Task goal:
Repeat the listing that follows without a single change.

Records for the task:
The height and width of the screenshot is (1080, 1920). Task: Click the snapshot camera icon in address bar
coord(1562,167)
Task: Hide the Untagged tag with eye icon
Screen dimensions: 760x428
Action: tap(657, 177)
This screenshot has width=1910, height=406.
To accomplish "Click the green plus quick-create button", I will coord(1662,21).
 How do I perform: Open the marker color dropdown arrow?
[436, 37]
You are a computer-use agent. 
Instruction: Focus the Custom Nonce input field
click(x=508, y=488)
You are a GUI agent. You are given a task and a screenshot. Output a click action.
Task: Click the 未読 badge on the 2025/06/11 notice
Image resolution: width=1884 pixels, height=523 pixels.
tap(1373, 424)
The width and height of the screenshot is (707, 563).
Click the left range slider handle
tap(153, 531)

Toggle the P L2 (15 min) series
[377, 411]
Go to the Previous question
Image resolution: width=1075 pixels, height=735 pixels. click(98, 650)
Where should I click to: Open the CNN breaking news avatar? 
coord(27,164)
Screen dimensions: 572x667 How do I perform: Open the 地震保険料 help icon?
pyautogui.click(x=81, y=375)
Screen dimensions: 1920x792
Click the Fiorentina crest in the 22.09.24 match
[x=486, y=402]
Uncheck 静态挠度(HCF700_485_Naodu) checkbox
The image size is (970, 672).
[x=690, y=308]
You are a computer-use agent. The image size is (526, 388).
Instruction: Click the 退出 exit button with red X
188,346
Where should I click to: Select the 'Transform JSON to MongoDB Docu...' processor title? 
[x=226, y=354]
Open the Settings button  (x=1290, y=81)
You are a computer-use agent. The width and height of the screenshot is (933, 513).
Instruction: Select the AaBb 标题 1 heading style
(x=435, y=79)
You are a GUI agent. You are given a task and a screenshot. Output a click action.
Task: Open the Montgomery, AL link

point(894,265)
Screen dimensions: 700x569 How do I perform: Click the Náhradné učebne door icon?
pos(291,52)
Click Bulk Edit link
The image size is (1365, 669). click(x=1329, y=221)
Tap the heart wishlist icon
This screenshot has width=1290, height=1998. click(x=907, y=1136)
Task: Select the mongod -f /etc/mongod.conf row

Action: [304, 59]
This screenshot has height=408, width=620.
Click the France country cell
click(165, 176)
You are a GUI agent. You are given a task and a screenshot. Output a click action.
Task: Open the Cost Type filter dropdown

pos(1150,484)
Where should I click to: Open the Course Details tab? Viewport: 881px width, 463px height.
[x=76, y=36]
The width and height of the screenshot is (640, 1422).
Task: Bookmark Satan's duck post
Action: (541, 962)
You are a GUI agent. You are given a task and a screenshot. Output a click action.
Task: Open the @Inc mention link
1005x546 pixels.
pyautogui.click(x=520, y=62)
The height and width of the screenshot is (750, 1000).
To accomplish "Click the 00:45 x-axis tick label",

Solved exercise:
The height and width of the screenshot is (1080, 1920). Task: Click the snapshot camera icon in address bar
coord(1562,167)
Task: Hide the Untagged tag with eye icon
Screen dimensions: 760x428
Action: tap(657, 177)
This screenshot has width=1910, height=406.
To accomplish "Click the green plus quick-create button", I will coord(1662,21).
 How do I perform: Open the marker color dropdown arrow?
[436, 37]
You are a computer-use agent. 
Instruction: Focus the Custom Nonce input field
click(x=508, y=488)
You are a GUI agent. You are given a task and a screenshot. Output a click action.
Task: Click the 未読 badge on the 2025/06/11 notice
Image resolution: width=1884 pixels, height=523 pixels.
tap(1373, 424)
The width and height of the screenshot is (707, 563).
Click the left range slider handle
tap(153, 531)

Toggle the P L2 (15 min) series
[377, 411]
Go to the Previous question
Image resolution: width=1075 pixels, height=735 pixels. click(98, 650)
Where should I click to: Open the CNN breaking news avatar? 
coord(27,164)
Screen dimensions: 572x667 How do I perform: Open the 地震保険料 help icon?
pyautogui.click(x=81, y=375)
Screen dimensions: 1920x792
Click the Fiorentina crest in the 22.09.24 match
[x=486, y=402]
Uncheck 静态挠度(HCF700_485_Naodu) checkbox
The image size is (970, 672).
[x=690, y=308]
You are a computer-use agent. The image size is (526, 388).
Instruction: Click the 退出 exit button with red X
188,346
Where should I click to: Select the 'Transform JSON to MongoDB Docu...' processor title? 
[x=226, y=354]
Open the Settings button  (x=1290, y=81)
You are a computer-use agent. The width and height of the screenshot is (933, 513).
Instruction: Select the AaBb 标题 1 heading style
(x=435, y=79)
You are a GUI agent. You are given a task and a screenshot. Output a click action.
Task: Open the Montgomery, AL link

point(894,265)
Screen dimensions: 700x569 How do I perform: Click the Náhradné učebne door icon?
pos(291,52)
Click Bulk Edit link
The image size is (1365, 669). click(x=1329, y=221)
Tap the heart wishlist icon
This screenshot has width=1290, height=1998. click(x=907, y=1136)
Task: Select the mongod -f /etc/mongod.conf row

Action: [304, 59]
This screenshot has height=408, width=620.
Click the France country cell
click(165, 176)
You are a GUI agent. You are given a task and a screenshot. Output a click action.
Task: Open the Cost Type filter dropdown

pos(1150,484)
Where should I click to: Open the Course Details tab? Viewport: 881px width, 463px height.
[x=76, y=36]
The width and height of the screenshot is (640, 1422).
Task: Bookmark Satan's duck post
Action: (541, 962)
You are a GUI agent. You are given a task and a screenshot. Output a click action.
Task: Open the @Inc mention link
1005x546 pixels.
pyautogui.click(x=520, y=62)
The height and width of the screenshot is (750, 1000).
To accomplish "Click the 00:45 x-axis tick label",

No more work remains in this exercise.